June 21, 2013

Drivers Admit Knowing Little About Road Safety Tips

Hoima drivers have admitted knowing little about road safety laws as they receive training on passenger service driving.

Uganda Drivers Standards Agency-UDSA is conducting a one-week training for drivers in Hoima and Mbarara districts.

Weko Sayidi, a Consultant with UDSA, says the training focuses on defensive driving or tips on how to avoid accidents, understanding road safety laws, road signs and discipline.

Sayidi says this is part of a countrywide program the Agency is doing in collaboration with ministry of works and transport. Hoima and Mbarara have pioneered the training which will be rolled out to other districts throughout the country.
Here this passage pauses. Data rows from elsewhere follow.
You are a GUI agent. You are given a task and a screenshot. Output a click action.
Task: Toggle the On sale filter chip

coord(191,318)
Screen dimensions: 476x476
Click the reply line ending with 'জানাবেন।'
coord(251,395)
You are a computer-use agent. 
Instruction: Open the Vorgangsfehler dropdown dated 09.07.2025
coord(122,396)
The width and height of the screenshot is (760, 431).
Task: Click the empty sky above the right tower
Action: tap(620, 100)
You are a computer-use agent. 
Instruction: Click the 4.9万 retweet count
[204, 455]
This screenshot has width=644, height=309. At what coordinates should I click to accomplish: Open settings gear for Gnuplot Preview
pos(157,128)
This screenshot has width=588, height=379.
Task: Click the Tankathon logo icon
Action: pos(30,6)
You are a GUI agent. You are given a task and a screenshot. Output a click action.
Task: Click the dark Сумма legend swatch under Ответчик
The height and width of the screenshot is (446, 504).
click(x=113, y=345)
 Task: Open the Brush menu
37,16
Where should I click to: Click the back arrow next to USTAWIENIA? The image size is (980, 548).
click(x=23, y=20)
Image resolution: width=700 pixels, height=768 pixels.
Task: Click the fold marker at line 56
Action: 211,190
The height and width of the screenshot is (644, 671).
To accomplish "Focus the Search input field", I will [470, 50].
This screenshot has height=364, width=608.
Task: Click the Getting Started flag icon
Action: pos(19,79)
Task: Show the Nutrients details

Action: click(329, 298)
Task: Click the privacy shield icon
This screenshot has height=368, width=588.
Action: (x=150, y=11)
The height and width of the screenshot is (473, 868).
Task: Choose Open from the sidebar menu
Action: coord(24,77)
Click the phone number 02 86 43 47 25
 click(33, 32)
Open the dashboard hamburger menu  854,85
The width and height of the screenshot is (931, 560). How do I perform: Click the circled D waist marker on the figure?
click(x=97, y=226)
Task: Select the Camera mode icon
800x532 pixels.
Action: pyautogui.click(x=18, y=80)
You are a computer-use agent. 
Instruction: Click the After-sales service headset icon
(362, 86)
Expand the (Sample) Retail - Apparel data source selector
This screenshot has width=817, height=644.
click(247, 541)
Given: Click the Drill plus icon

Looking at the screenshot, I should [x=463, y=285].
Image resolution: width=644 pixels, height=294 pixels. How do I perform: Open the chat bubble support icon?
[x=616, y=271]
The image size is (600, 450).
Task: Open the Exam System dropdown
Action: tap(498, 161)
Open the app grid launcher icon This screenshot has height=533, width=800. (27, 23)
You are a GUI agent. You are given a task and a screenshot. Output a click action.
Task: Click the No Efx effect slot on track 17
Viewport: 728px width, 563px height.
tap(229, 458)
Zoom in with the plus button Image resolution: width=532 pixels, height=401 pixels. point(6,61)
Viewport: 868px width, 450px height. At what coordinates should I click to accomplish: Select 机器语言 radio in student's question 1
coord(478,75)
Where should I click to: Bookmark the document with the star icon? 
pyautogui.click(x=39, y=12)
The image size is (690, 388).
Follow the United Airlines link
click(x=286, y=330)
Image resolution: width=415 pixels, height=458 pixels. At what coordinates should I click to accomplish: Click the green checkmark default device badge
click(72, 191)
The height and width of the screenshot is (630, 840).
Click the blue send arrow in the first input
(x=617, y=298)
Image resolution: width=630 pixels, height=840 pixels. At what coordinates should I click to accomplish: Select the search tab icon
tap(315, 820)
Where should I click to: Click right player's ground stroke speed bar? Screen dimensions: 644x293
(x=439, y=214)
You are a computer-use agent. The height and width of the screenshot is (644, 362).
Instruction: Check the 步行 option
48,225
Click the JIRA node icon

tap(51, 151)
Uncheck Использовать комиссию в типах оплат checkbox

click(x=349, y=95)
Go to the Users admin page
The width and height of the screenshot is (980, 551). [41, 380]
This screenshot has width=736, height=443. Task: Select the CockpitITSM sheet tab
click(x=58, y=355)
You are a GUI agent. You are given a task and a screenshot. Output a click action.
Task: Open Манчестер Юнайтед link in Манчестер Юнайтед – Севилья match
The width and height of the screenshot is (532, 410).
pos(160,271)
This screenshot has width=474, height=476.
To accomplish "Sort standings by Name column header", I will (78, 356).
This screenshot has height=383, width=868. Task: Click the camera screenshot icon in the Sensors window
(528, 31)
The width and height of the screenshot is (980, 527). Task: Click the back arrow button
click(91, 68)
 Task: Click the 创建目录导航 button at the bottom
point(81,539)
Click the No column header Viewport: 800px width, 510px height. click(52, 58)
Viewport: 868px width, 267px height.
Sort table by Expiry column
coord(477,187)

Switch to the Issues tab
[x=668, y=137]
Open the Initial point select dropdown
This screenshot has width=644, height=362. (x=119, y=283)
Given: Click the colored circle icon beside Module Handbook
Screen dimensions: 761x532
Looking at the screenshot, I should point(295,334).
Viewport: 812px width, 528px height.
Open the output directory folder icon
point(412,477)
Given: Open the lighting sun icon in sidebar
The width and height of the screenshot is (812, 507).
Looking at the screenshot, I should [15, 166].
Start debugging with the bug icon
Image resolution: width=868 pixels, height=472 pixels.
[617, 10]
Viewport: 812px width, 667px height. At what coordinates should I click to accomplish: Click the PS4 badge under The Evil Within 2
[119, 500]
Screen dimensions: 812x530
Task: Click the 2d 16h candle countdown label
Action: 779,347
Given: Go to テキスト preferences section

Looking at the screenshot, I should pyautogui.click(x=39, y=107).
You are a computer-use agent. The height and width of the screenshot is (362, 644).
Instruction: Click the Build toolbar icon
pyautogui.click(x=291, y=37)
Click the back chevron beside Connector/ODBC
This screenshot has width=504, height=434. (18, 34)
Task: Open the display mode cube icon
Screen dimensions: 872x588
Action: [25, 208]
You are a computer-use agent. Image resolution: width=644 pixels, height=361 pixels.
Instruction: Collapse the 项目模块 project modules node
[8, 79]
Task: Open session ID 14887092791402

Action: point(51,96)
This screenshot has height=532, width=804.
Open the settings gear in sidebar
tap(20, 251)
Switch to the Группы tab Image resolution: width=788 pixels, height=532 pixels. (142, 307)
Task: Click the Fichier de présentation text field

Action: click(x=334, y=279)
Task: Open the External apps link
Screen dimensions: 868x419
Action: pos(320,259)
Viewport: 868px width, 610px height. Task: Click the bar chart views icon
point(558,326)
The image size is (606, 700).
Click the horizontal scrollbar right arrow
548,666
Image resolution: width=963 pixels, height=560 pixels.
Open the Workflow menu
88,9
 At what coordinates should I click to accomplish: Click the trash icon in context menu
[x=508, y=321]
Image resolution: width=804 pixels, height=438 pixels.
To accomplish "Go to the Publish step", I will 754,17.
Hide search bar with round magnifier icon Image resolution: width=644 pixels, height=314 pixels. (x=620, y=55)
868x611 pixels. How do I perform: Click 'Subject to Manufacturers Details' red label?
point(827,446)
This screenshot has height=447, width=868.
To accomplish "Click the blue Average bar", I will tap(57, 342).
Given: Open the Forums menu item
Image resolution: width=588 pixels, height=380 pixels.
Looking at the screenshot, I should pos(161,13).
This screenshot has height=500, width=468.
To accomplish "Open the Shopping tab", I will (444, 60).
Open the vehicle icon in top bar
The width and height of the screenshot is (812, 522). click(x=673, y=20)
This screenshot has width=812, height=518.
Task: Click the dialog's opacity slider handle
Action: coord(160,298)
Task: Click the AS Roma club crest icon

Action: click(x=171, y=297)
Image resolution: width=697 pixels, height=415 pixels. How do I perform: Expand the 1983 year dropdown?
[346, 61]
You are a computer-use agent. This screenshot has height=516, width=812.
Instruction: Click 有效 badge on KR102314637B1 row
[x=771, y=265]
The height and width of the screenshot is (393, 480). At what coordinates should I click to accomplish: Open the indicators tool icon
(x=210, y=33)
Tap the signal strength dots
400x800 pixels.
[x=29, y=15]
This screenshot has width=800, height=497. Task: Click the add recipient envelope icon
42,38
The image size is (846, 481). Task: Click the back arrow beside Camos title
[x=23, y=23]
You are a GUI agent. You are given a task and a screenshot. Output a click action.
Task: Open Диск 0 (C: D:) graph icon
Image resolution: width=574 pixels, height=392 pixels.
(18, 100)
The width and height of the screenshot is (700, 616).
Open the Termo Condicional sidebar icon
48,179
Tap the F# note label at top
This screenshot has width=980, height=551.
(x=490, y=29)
He says this follows a realization that majority of the drivers lack enough knowledge of the law and road signs, yet they continue to carry passengers.

According to Sayidi after the training on Friday, the drivers will be examined. Those who pass will be recommended for certificates and Passenger Service Vehicle-PSV budges from the ministry of works and transport. He says PSV budges will be the only sign for qualification to operate on road.

Steven Muhoozi, Hoima district traffic officer, says only three percent of drivers in the area are well aware of road safety laws and signs. Muhoozi says this is the reason why many of them cause accidents.

The traffic chief welcomes the training and vows to arrest drivers found without PSV budges, once the new policy takes effect in July.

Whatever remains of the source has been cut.